Saved data entries:
* * * * * * *

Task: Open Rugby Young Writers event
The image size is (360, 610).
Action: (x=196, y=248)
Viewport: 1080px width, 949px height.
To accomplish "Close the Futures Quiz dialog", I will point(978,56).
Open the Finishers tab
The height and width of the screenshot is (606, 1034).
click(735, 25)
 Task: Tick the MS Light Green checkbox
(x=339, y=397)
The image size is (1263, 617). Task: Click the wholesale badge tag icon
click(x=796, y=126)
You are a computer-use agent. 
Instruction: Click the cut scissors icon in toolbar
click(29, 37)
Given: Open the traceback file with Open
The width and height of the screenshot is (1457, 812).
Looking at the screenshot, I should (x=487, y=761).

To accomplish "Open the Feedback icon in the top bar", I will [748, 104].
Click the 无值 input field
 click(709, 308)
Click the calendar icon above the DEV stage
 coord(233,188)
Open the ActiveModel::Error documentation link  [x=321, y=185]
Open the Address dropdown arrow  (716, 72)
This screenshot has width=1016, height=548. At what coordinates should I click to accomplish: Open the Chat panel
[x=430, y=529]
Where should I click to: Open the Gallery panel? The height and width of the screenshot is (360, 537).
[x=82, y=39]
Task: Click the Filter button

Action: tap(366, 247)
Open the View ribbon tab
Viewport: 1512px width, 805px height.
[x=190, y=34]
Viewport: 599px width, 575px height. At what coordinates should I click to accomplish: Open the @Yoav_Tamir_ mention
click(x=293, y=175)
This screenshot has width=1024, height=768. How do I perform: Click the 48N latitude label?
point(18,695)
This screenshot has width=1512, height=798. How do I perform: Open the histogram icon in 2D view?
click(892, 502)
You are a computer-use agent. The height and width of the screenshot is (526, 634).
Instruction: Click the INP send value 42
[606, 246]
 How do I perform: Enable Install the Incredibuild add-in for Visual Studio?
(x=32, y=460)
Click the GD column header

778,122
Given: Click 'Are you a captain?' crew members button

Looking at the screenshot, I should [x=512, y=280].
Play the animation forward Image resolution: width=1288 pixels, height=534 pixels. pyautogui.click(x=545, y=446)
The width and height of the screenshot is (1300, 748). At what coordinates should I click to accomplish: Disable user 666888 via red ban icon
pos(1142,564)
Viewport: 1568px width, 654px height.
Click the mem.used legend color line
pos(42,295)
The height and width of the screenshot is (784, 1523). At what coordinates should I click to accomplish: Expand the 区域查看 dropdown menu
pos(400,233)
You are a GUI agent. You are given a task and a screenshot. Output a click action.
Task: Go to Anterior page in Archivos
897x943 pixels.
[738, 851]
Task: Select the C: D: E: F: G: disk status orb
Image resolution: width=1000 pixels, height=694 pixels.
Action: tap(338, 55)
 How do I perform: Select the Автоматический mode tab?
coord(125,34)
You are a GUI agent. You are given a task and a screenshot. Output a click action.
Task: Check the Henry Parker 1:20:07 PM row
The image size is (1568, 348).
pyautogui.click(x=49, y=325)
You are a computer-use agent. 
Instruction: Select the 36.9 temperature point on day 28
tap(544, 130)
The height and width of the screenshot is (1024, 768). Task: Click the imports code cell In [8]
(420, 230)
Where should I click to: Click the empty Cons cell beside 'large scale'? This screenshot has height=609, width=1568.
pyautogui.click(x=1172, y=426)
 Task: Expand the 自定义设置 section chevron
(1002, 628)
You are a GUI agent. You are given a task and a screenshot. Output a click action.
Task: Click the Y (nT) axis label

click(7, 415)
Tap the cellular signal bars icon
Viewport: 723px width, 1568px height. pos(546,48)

* * * * * * *

Your instructions:
Reproduce exactly the lines that run from the start of the records to the line with "Open the Address", both included.

Answer to the problem:
Task: Open Rugby Young Writers event
The image size is (360, 610).
Action: (x=196, y=248)
Viewport: 1080px width, 949px height.
To accomplish "Close the Futures Quiz dialog", I will point(978,56).
Open the Finishers tab
The height and width of the screenshot is (606, 1034).
click(735, 25)
 Task: Tick the MS Light Green checkbox
(x=339, y=397)
The image size is (1263, 617). Task: Click the wholesale badge tag icon
click(x=796, y=126)
You are a computer-use agent. 
Instruction: Click the cut scissors icon in toolbar
click(29, 37)
Given: Open the traceback file with Open
The width and height of the screenshot is (1457, 812).
Looking at the screenshot, I should (x=487, y=761).

To accomplish "Open the Feedback icon in the top bar", I will [748, 104].
Click the 无值 input field
 click(709, 308)
Click the calendar icon above the DEV stage
 coord(233,188)
Open the ActiveModel::Error documentation link  [x=321, y=185]
Open the Address dropdown arrow  (716, 72)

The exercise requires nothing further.